WHAT THE TASK ASKS:
When you transcribe the data below, reproduce every line exactly and leave each picture out.

PROVIDED INFORMATION:
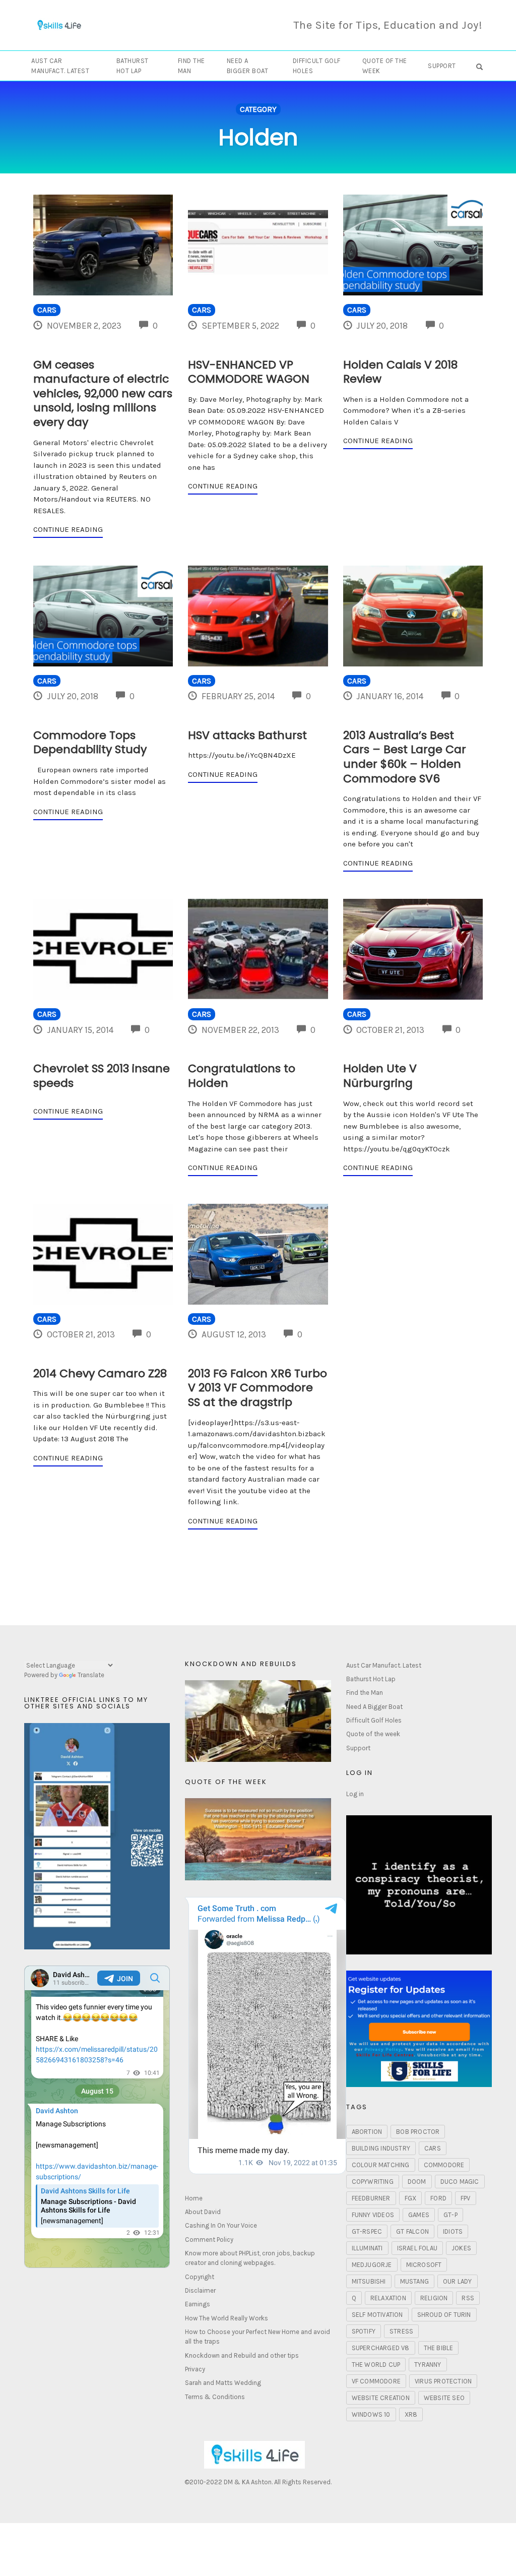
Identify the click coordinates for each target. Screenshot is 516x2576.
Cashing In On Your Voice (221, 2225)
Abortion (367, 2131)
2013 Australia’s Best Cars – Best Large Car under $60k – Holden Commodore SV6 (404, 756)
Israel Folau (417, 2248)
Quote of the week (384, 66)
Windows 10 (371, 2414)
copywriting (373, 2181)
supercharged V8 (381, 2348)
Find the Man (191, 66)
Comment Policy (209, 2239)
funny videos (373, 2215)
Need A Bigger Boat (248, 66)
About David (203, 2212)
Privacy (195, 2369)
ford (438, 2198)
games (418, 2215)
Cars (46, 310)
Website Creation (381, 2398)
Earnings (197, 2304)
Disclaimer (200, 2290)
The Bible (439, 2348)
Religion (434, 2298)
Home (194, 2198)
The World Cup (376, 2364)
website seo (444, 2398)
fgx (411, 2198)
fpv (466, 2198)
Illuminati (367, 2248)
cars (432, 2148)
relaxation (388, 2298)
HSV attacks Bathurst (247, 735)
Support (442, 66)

EXPECTED OUTPUT:
Identify the click coordinates for each target. Screenshot is 516x2576.
Cashing In On Your Voice (221, 2225)
Abortion (367, 2131)
2013 Australia’s Best Cars – Best Large Car under $60k – Holden Commodore SV6 (404, 756)
Israel Folau (417, 2248)
Quote of the week (384, 66)
Windows 10 (371, 2414)
copywriting (373, 2181)
supercharged V8 (381, 2348)
Find the Man (191, 66)
Comment Policy (209, 2239)
funny videos (373, 2215)
Need A Bigger Boat (248, 66)
About David (203, 2212)
Privacy (195, 2369)
ford (438, 2198)
games (418, 2215)
Cars (46, 310)
Website Creation (381, 2398)
Earnings (197, 2304)
Disclaimer (200, 2290)
The Bible (439, 2348)
Religion (434, 2298)
Home (194, 2198)
The World Cup (376, 2364)
website seo (444, 2398)
fgx (411, 2198)
fpv (466, 2198)
Illuminati (367, 2248)
cars (432, 2148)
relaxation (388, 2298)
HSV attacks Bathurst (247, 735)
Support (442, 66)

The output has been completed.